**Data:**
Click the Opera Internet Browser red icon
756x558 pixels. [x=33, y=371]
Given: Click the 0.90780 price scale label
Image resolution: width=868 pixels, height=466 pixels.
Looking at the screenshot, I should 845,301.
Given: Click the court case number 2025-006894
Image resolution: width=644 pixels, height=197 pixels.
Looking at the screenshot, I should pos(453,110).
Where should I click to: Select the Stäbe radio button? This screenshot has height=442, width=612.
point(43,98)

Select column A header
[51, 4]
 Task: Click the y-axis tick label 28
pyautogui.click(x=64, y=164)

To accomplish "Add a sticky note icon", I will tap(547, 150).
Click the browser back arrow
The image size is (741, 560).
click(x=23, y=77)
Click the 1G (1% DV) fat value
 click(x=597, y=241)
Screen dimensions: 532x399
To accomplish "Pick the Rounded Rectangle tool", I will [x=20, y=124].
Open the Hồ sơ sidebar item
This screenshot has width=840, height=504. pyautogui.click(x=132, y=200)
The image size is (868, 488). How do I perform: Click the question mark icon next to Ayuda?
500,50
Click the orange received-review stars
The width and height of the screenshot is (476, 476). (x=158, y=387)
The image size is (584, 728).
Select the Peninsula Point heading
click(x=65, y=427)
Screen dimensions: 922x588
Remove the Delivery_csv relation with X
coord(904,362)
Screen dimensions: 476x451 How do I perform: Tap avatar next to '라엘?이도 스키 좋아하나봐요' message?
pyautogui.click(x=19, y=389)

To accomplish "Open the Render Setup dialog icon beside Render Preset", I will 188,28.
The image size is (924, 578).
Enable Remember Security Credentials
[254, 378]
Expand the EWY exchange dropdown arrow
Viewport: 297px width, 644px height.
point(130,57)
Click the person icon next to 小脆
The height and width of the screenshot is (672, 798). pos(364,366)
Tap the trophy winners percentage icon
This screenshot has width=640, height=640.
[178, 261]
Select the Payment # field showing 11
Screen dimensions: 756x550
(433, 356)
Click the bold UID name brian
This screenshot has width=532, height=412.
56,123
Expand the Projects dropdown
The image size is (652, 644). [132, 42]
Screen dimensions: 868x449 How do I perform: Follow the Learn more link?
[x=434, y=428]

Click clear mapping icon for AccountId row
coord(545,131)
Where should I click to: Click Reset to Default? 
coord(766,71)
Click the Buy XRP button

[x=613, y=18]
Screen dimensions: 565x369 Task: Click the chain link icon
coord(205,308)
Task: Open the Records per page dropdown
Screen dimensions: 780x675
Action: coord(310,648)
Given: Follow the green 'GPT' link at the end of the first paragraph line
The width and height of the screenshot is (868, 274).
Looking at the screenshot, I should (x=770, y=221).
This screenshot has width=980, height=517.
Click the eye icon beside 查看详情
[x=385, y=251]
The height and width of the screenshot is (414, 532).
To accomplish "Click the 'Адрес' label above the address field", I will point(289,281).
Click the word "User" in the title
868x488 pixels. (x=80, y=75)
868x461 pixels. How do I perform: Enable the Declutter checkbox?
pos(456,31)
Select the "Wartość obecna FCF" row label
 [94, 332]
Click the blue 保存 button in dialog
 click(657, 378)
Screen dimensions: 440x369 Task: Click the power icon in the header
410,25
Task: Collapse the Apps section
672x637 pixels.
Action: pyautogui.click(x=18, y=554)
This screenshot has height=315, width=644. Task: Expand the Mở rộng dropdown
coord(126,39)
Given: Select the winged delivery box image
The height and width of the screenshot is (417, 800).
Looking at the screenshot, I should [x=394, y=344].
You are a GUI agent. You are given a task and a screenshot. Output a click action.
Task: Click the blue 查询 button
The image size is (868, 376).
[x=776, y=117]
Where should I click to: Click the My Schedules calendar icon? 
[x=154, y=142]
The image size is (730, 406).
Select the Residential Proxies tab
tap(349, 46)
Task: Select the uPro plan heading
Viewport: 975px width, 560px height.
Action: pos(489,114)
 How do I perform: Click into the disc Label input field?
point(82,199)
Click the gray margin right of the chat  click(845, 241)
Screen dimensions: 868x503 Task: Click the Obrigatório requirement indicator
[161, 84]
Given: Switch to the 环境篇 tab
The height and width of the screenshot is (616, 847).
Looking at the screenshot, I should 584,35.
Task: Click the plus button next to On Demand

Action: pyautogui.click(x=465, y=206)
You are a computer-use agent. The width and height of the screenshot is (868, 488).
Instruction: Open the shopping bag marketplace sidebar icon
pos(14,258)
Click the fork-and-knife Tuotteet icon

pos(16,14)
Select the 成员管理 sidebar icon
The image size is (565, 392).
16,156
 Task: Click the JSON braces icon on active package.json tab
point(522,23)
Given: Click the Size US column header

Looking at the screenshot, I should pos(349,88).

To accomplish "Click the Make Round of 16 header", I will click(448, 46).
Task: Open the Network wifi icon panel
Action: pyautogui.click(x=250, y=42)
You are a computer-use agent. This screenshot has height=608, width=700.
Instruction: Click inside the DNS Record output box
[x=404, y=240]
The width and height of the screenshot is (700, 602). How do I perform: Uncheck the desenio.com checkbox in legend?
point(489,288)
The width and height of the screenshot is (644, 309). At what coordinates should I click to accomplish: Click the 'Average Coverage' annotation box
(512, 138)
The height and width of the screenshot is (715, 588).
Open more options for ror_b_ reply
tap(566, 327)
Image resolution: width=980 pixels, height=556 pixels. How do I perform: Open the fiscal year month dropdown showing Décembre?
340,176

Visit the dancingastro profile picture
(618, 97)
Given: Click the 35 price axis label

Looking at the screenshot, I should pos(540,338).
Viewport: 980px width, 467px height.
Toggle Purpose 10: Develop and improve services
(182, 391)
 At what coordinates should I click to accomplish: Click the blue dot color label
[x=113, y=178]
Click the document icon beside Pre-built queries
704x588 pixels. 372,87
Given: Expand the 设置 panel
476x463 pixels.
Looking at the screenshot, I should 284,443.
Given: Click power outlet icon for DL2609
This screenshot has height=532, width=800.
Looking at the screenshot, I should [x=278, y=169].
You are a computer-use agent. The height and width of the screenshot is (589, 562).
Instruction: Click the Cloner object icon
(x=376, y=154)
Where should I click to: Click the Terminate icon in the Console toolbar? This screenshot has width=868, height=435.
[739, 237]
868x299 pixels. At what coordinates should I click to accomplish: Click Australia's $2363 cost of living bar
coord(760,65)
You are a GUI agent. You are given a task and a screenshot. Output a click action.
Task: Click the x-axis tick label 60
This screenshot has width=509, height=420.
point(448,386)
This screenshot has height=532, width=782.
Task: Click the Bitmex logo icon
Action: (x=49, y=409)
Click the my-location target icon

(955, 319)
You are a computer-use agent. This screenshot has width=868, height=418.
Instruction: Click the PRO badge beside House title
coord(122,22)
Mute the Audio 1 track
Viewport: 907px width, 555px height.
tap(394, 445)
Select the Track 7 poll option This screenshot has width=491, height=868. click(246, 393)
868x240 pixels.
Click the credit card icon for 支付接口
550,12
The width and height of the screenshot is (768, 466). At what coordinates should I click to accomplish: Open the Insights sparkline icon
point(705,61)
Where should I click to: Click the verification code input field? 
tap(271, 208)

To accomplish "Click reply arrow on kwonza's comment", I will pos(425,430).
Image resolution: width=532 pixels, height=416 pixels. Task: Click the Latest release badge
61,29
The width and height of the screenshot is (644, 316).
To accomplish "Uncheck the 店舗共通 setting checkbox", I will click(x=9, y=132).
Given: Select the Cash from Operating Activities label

**What you are asked to do:** Retype everything in the material above exactly.

**Answer to the problem:**
Click the Opera Internet Browser red icon
756x558 pixels. [x=33, y=371]
Given: Click the 0.90780 price scale label
Image resolution: width=868 pixels, height=466 pixels.
Looking at the screenshot, I should 845,301.
Given: Click the court case number 2025-006894
Image resolution: width=644 pixels, height=197 pixels.
Looking at the screenshot, I should pos(453,110).
Where should I click to: Select the Stäbe radio button? This screenshot has height=442, width=612.
point(43,98)

Select column A header
[51, 4]
 Task: Click the y-axis tick label 28
pyautogui.click(x=64, y=164)

To accomplish "Add a sticky note icon", I will tap(547, 150).
Click the browser back arrow
The image size is (741, 560).
click(x=23, y=77)
Click the 1G (1% DV) fat value
 click(x=597, y=241)
Screen dimensions: 532x399
To accomplish "Pick the Rounded Rectangle tool", I will [x=20, y=124].
Open the Hồ sơ sidebar item
This screenshot has width=840, height=504. pyautogui.click(x=132, y=200)
The image size is (868, 488). How do I perform: Click the question mark icon next to Ayuda?
500,50
Click the orange received-review stars
The width and height of the screenshot is (476, 476). (x=158, y=387)
The image size is (584, 728).
Select the Peninsula Point heading
click(x=65, y=427)
Screen dimensions: 922x588
Remove the Delivery_csv relation with X
coord(904,362)
Screen dimensions: 476x451 How do I perform: Tap avatar next to '라엘?이도 스키 좋아하나봐요' message?
pyautogui.click(x=19, y=389)

To accomplish "Open the Render Setup dialog icon beside Render Preset", I will 188,28.
The image size is (924, 578).
Enable Remember Security Credentials
[254, 378]
Expand the EWY exchange dropdown arrow
Viewport: 297px width, 644px height.
point(130,57)
Click the person icon next to 小脆
The height and width of the screenshot is (672, 798). pos(364,366)
Tap the trophy winners percentage icon
This screenshot has width=640, height=640.
[178, 261]
Select the Payment # field showing 11
Screen dimensions: 756x550
(433, 356)
Click the bold UID name brian
This screenshot has width=532, height=412.
56,123
Expand the Projects dropdown
The image size is (652, 644). [132, 42]
Screen dimensions: 868x449 How do I perform: Follow the Learn more link?
[x=434, y=428]

Click clear mapping icon for AccountId row
coord(545,131)
Where should I click to: Click Reset to Default? 
coord(766,71)
Click the Buy XRP button

[x=613, y=18]
Screen dimensions: 565x369 Task: Click the chain link icon
coord(205,308)
Task: Open the Records per page dropdown
Screen dimensions: 780x675
Action: coord(310,648)
Given: Follow the green 'GPT' link at the end of the first paragraph line
The width and height of the screenshot is (868, 274).
Looking at the screenshot, I should (x=770, y=221).
This screenshot has width=980, height=517.
Click the eye icon beside 查看详情
[x=385, y=251]
The height and width of the screenshot is (414, 532).
To accomplish "Click the 'Адрес' label above the address field", I will point(289,281).
Click the word "User" in the title
868x488 pixels. (x=80, y=75)
868x461 pixels. How do I perform: Enable the Declutter checkbox?
pos(456,31)
Select the "Wartość obecna FCF" row label
 [94, 332]
Click the blue 保存 button in dialog
 click(657, 378)
Screen dimensions: 440x369 Task: Click the power icon in the header
410,25
Task: Collapse the Apps section
672x637 pixels.
Action: pyautogui.click(x=18, y=554)
This screenshot has height=315, width=644. Task: Expand the Mở rộng dropdown
coord(126,39)
Given: Select the winged delivery box image
The height and width of the screenshot is (417, 800).
Looking at the screenshot, I should [x=394, y=344].
You are a GUI agent. You are given a task and a screenshot. Output a click action.
Task: Click the blue 查询 button
The image size is (868, 376).
[x=776, y=117]
Where should I click to: Click the My Schedules calendar icon? 
[x=154, y=142]
The image size is (730, 406).
Select the Residential Proxies tab
tap(349, 46)
Task: Select the uPro plan heading
Viewport: 975px width, 560px height.
Action: pos(489,114)
 How do I perform: Click into the disc Label input field?
point(82,199)
Click the gray margin right of the chat  click(845, 241)
Screen dimensions: 868x503 Task: Click the Obrigatório requirement indicator
[161, 84]
Given: Switch to the 环境篇 tab
The height and width of the screenshot is (616, 847).
Looking at the screenshot, I should 584,35.
Task: Click the plus button next to On Demand

Action: pyautogui.click(x=465, y=206)
You are a computer-use agent. The width and height of the screenshot is (868, 488).
Instruction: Open the shopping bag marketplace sidebar icon
pos(14,258)
Click the fork-and-knife Tuotteet icon

pos(16,14)
Select the 成员管理 sidebar icon
The image size is (565, 392).
16,156
 Task: Click the JSON braces icon on active package.json tab
point(522,23)
Given: Click the Size US column header

Looking at the screenshot, I should pos(349,88).

To accomplish "Click the Make Round of 16 header", I will click(448, 46).
Task: Open the Network wifi icon panel
Action: pyautogui.click(x=250, y=42)
You are a computer-use agent. This screenshot has height=608, width=700.
Instruction: Click inside the DNS Record output box
[x=404, y=240]
The width and height of the screenshot is (700, 602). How do I perform: Uncheck the desenio.com checkbox in legend?
point(489,288)
The width and height of the screenshot is (644, 309). At what coordinates should I click to accomplish: Click the 'Average Coverage' annotation box
(512, 138)
The height and width of the screenshot is (715, 588).
Open more options for ror_b_ reply
tap(566, 327)
Image resolution: width=980 pixels, height=556 pixels. How do I perform: Open the fiscal year month dropdown showing Décembre?
340,176

Visit the dancingastro profile picture
(618, 97)
Given: Click the 35 price axis label

Looking at the screenshot, I should pos(540,338).
Viewport: 980px width, 467px height.
Toggle Purpose 10: Develop and improve services
(182, 391)
 At what coordinates should I click to accomplish: Click the blue dot color label
[x=113, y=178]
Click the document icon beside Pre-built queries
704x588 pixels. 372,87
Given: Expand the 设置 panel
476x463 pixels.
Looking at the screenshot, I should 284,443.
Given: Click power outlet icon for DL2609
This screenshot has height=532, width=800.
Looking at the screenshot, I should [x=278, y=169].
You are a computer-use agent. The height and width of the screenshot is (589, 562).
Instruction: Click the Cloner object icon
(x=376, y=154)
Where should I click to: Click the Terminate icon in the Console toolbar? This screenshot has width=868, height=435.
[739, 237]
868x299 pixels. At what coordinates should I click to accomplish: Click Australia's $2363 cost of living bar
coord(760,65)
You are a GUI agent. You are given a task and a screenshot. Output a click action.
Task: Click the x-axis tick label 60
This screenshot has width=509, height=420.
point(448,386)
This screenshot has height=532, width=782.
Task: Click the Bitmex logo icon
Action: (x=49, y=409)
Click the my-location target icon

(955, 319)
You are a computer-use agent. This screenshot has width=868, height=418.
Instruction: Click the PRO badge beside House title
coord(122,22)
Mute the Audio 1 track
Viewport: 907px width, 555px height.
tap(394, 445)
Select the Track 7 poll option This screenshot has width=491, height=868. click(246, 393)
868x240 pixels.
Click the credit card icon for 支付接口
550,12
The width and height of the screenshot is (768, 466). At what coordinates should I click to accomplish: Open the Insights sparkline icon
point(705,61)
Where should I click to: Click the verification code input field? 
tap(271, 208)

To accomplish "Click reply arrow on kwonza's comment", I will pos(425,430).
Image resolution: width=532 pixels, height=416 pixels. Task: Click the Latest release badge
61,29
The width and height of the screenshot is (644, 316).
To accomplish "Uncheck the 店舗共通 setting checkbox", I will click(x=9, y=132).
Given: Select the Cash from Operating Activities label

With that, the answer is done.